Dotata di grandi doti allucinatorie questa parola sembra ci riempia la bocca ma se provate a stringerla fra le  labbra ne saggiate solo l’aerea inconsistenza. In parole di questo tipo, notatelo,  verbo e sostantivo vanno a braccetto: non c’ è apparente reificazione: cambiare e cambiamento sono varianti equipollenti.

Ha perfino un contorno di servitù:  “il coraggio” del cambiamento, la “volontà” di cambiare, la “capacità” di farlo ecc..

La variante terrena esiste. Quando cambio una gomma l’unico turbamento che mi assale riguarda il costo della gomma nuova. Se cambio casa la cosa si fa più impegnativa. Se cambio lavoro anche. Durante una corsa posso cambiare passo. Poi lentamente  ci si stacca da terra.

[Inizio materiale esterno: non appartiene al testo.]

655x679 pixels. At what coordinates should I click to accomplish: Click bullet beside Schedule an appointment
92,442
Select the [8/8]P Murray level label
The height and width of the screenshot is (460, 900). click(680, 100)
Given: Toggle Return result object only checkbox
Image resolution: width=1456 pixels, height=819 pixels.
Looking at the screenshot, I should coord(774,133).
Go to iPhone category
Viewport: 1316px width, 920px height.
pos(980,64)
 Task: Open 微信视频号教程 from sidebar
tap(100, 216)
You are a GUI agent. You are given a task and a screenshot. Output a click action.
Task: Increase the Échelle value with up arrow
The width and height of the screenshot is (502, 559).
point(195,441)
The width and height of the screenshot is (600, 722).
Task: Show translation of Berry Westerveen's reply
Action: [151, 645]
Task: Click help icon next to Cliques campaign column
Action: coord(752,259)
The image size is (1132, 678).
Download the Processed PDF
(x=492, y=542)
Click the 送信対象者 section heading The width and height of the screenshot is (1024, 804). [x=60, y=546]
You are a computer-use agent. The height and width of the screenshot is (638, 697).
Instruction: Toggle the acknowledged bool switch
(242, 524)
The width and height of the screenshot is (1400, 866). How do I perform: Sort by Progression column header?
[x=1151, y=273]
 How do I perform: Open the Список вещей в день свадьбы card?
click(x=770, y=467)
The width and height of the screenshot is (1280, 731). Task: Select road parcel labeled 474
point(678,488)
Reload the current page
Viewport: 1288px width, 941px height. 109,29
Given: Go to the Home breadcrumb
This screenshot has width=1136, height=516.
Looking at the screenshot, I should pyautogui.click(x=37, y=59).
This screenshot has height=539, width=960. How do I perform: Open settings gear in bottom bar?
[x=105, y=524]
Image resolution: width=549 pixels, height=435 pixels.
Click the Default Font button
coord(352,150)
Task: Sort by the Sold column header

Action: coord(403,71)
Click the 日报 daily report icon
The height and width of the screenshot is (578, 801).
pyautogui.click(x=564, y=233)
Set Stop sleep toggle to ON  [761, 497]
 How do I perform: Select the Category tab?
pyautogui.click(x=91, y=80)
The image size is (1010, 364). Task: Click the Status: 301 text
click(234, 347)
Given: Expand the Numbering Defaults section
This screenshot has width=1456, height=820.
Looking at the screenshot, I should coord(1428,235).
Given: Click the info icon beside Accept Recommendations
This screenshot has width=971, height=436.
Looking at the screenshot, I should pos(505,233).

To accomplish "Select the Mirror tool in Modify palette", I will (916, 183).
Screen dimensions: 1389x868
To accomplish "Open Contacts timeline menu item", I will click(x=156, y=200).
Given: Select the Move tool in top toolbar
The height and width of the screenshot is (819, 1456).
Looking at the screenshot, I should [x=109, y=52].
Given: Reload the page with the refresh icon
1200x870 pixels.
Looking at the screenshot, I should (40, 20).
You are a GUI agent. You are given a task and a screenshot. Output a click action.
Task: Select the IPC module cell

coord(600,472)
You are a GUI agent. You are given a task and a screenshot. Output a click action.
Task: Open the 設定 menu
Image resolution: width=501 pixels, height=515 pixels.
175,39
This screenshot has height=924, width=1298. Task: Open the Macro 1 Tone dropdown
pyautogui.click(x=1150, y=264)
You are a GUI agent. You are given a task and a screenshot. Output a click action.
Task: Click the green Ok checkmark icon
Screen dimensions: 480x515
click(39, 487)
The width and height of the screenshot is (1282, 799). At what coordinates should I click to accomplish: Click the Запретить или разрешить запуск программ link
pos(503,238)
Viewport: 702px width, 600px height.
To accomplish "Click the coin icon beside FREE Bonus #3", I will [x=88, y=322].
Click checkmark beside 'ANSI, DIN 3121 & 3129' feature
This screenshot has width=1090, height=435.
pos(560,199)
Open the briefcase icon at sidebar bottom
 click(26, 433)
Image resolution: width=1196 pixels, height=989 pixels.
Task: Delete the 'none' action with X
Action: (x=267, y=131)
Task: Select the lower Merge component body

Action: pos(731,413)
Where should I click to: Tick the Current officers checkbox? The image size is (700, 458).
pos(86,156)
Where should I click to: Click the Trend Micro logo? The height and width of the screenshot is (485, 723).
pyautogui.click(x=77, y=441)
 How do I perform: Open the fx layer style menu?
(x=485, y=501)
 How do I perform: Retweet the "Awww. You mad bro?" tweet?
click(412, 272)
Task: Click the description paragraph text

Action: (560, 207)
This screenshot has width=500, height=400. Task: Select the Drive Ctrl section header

“Ho cambiato idea “ dice il compratore pentito. “Questo tuo atteggiamento deve  cambiare” gridano una moglie o un marito furiosi.

“Dottore ho un problema” dice il paziente impaziente di cambiare.

Ci siamo.

E’ questo il cambiamento che ci riguarda,  è su questo che  negli ultimi decenni è nato il changismo ( cambiamentismo).

Vediamo quando avviene.

Prima il caso semplice.

Se l’evento che ho sempre osservato provando certe emozioni cambia il suo significato, le mie emozioni cambiano. Ma perché inventare parole in più e far coprir di ruggine il rasoio di Occam? Questo è l’apprendimento. Questo significa imparare! Avviene in continuazione: quando scopro che quel segno fatto a forma di tetto con una sbarra che lo attraversa  diventa una A, sto imparando a leggere.

Poi quello sofisticato.

 Se accetto assolutamente l’altro, per esempio prescrivendogli il sintomo, il sintomo evapora. Ottengo il cambiamento chiedendo il non cambiamento. Questo in piccolo.

Se si passa ad una scala più grande potremmo dire: accetta gli altri ( tutti) così come sono e il mondo così com’è. E si starà meglio. Il fatto che, come dice Hillman, dopo cent’anni di psicanalisi il mondo va sempre peggio,  è dovuto forse a un ottuso, insistente, iatrogeno, arrogante, orribilmente diffuso, dire “Cambia!”